閑話 変化
休日が明けた月曜日、いつものように登校していると俊平達に出会った。
「……あ、陸。おはよう」
「でさ、それでさー」
挨拶をする俊平。
挨拶をしない俺と平田。
はい。多数決で挨拶は必要ないことに決まりました。
「二人ってなんだかんだ息ピッタリだよね」
「「はっ」」
「ほら」
鼻で笑いやがったな平田。
「不名誉すぎなんだけど」
「右に同じく」
「意見までピッタリだね」
「はっ」
今度は、平田だけが鼻で笑う。
「ちょっと後藤、今のは『はっ』ってやるとこでしょ」
「飽きためんどいもういいや」
「何その三段活用みたいなやつ」
その後も俊平と平田に絡まれながら、登校していく。
なんか、実際は数日ぶりなのにこの感じが久しぶりな気がする。それだけ濃厚な日々を過ごしていたということだろう。

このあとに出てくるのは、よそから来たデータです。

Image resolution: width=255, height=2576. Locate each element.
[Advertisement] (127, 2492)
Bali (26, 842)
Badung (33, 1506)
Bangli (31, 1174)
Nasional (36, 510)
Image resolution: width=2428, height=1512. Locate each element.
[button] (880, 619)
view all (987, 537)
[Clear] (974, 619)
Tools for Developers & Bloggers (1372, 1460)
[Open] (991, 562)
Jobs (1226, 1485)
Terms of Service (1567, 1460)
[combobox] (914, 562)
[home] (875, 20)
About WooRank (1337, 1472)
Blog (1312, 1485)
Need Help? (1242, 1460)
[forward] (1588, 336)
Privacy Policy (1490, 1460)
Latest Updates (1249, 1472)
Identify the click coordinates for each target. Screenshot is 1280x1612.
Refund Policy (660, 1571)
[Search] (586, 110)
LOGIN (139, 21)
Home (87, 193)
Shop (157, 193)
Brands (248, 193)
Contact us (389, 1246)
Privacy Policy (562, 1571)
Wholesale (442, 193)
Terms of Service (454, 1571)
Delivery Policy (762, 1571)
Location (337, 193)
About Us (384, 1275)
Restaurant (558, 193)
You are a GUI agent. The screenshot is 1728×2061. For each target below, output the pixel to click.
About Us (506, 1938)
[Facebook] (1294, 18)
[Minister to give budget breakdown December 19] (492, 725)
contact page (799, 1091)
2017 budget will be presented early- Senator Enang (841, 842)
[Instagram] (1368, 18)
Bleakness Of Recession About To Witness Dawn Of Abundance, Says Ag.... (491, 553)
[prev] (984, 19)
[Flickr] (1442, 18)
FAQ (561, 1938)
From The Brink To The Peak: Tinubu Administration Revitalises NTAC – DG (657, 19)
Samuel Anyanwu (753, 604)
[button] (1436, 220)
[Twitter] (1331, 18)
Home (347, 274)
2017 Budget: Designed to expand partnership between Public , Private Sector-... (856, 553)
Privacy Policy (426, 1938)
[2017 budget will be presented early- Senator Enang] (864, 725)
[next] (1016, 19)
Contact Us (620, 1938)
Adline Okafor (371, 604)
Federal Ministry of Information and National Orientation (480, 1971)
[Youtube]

(もう戻れないのか……俺の愛しの薄っぺらい日々……)
とはいえ、騒がしくなるならなるでそれを楽しんだ方がいいだろう。
そうだ。今から無言キャラポジション目指すか。
「陸、また変な事考えてるでしょ」
「……」
「陸?」
「……別に」
「キモいよ後藤」
「うるせえ」
ダメだこりゃ。
自分でもキモいって思ったわ。
「後藤ってたまに意味わかんないことするよね」
「そこが陸の面白いとこだけどね」
「えー。わけわかんないとこじゃない?」
わけわからんのはお前の頭だ。
そんな風に騒がしい登校を、俺なりに楽しめたのだった。